Reproduce the entries shown below only from the line with "824x708 pixels. Task: Open" down to the line with "Given: Click the Incolla clipboard icon", keeping both end lines and copying each one exactly.
[Given entries — start]
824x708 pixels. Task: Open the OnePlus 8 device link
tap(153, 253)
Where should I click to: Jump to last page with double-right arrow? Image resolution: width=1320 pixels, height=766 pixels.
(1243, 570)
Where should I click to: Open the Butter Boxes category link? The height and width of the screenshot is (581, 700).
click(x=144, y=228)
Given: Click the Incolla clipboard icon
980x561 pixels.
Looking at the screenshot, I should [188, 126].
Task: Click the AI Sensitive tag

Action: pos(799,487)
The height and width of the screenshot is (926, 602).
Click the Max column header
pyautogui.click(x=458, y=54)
[Given entries — finish]
[Given entries — start]
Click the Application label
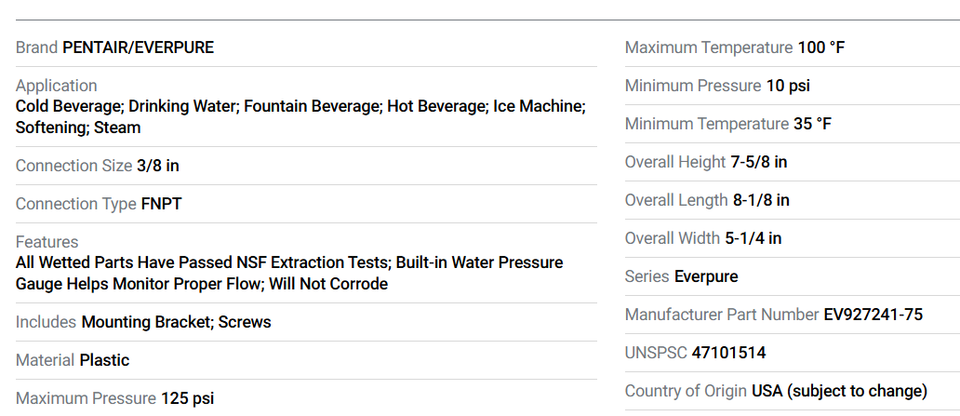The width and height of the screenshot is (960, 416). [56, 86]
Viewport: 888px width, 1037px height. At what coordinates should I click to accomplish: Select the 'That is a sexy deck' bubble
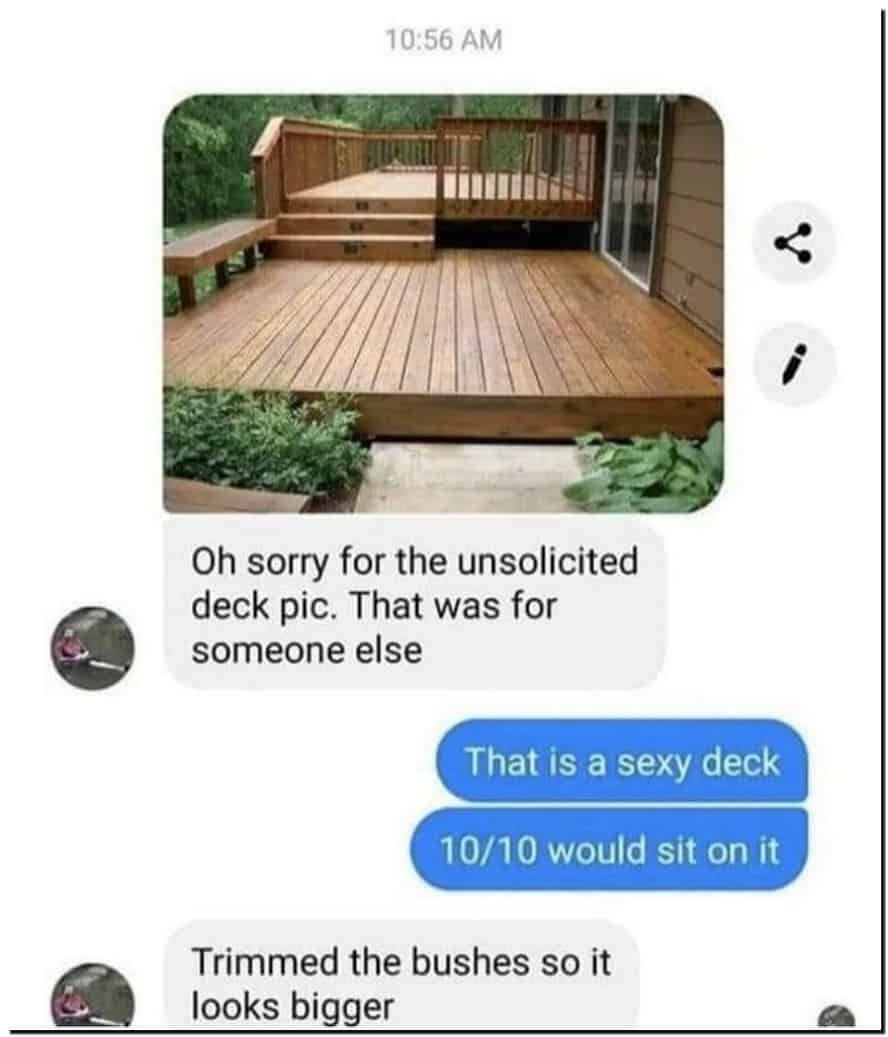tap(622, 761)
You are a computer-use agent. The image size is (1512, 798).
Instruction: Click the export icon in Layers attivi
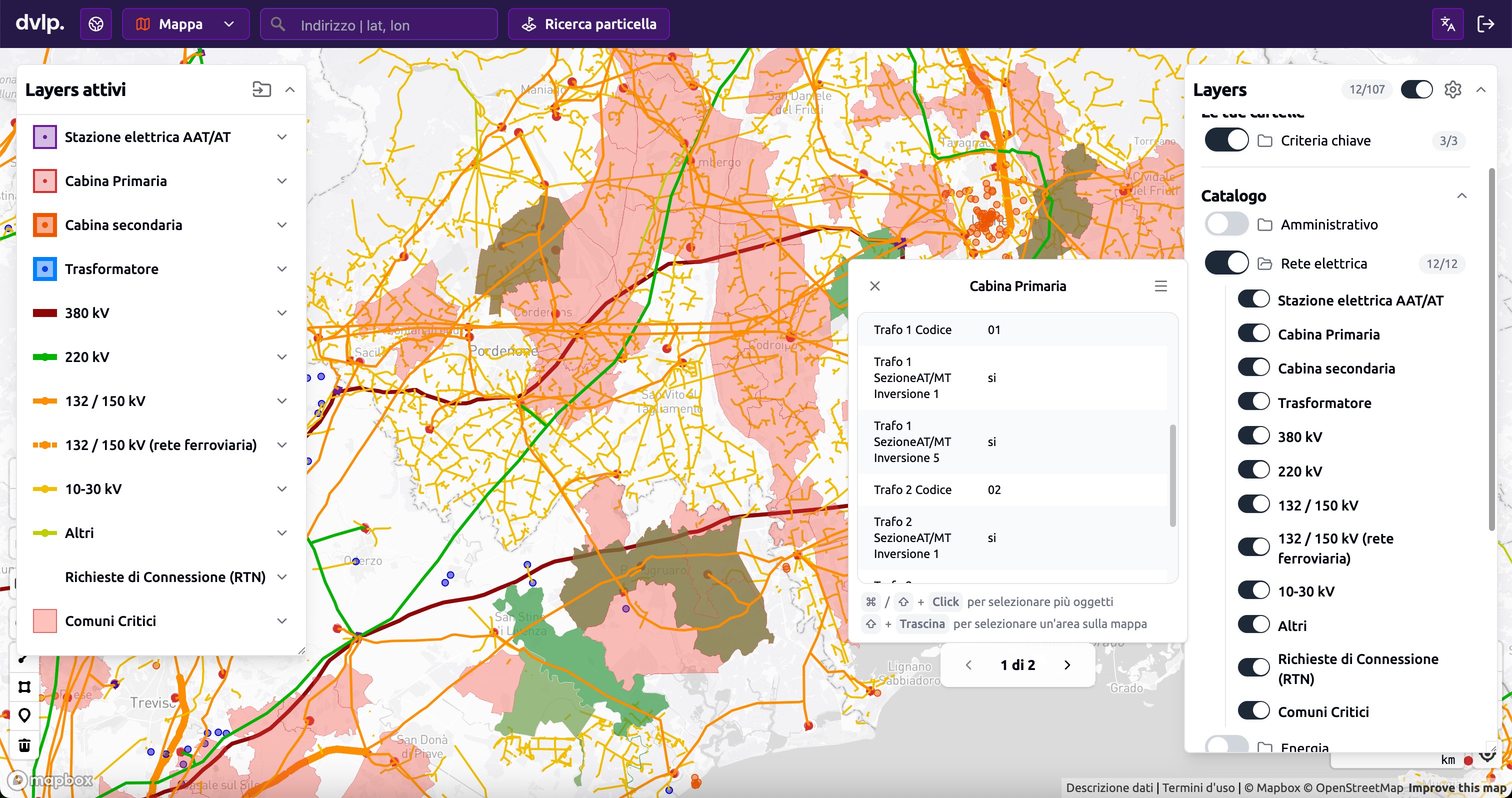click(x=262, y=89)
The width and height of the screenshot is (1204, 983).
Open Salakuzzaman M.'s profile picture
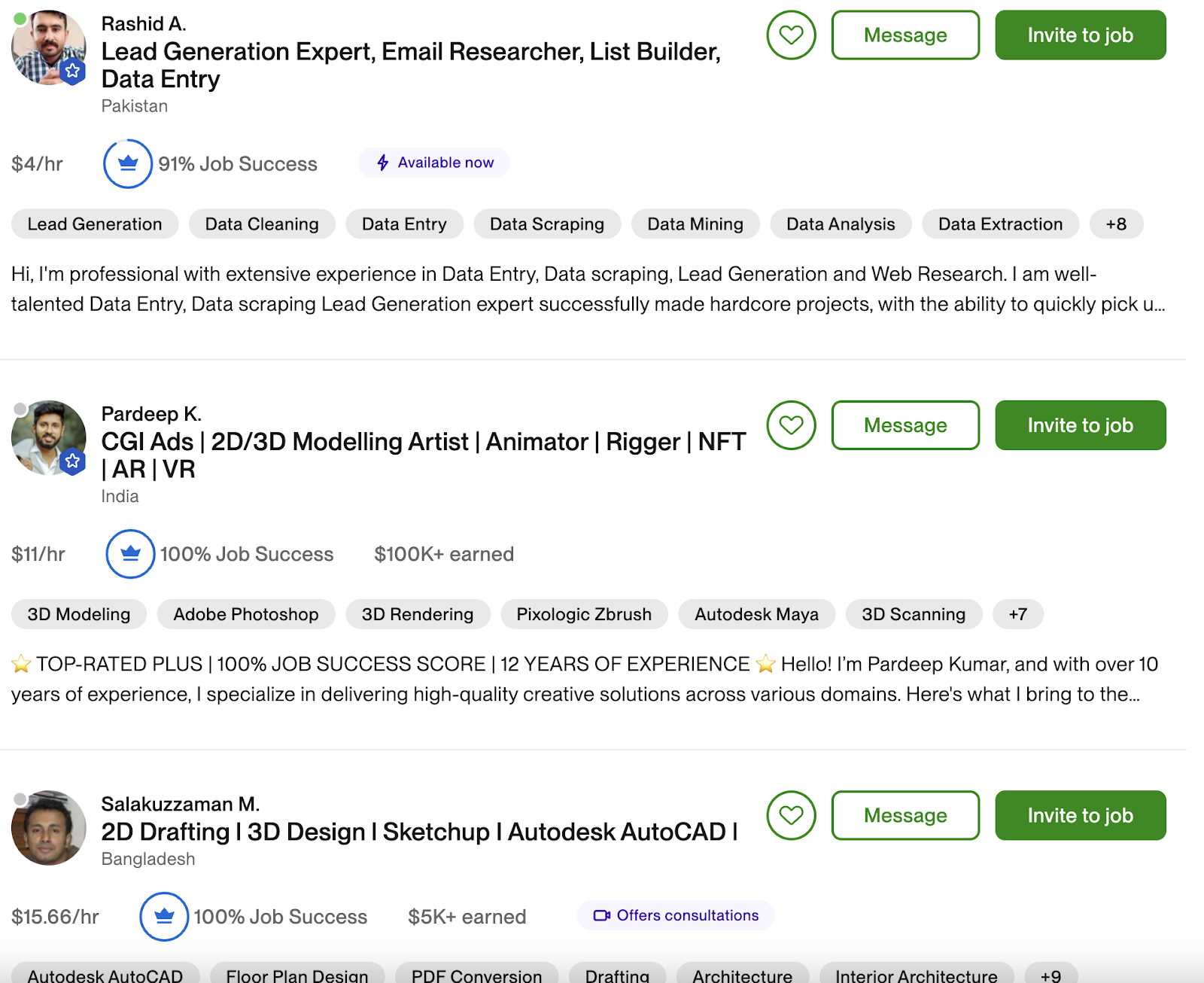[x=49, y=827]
[Given entries — finish]
Reply to the exercise:
824x708 pixels. Task: Open the OnePlus 8 device link
tap(153, 253)
Where should I click to: Jump to last page with double-right arrow? Image resolution: width=1320 pixels, height=766 pixels.
(1243, 570)
Where should I click to: Open the Butter Boxes category link? The height and width of the screenshot is (581, 700).
click(x=144, y=228)
Given: Click the Incolla clipboard icon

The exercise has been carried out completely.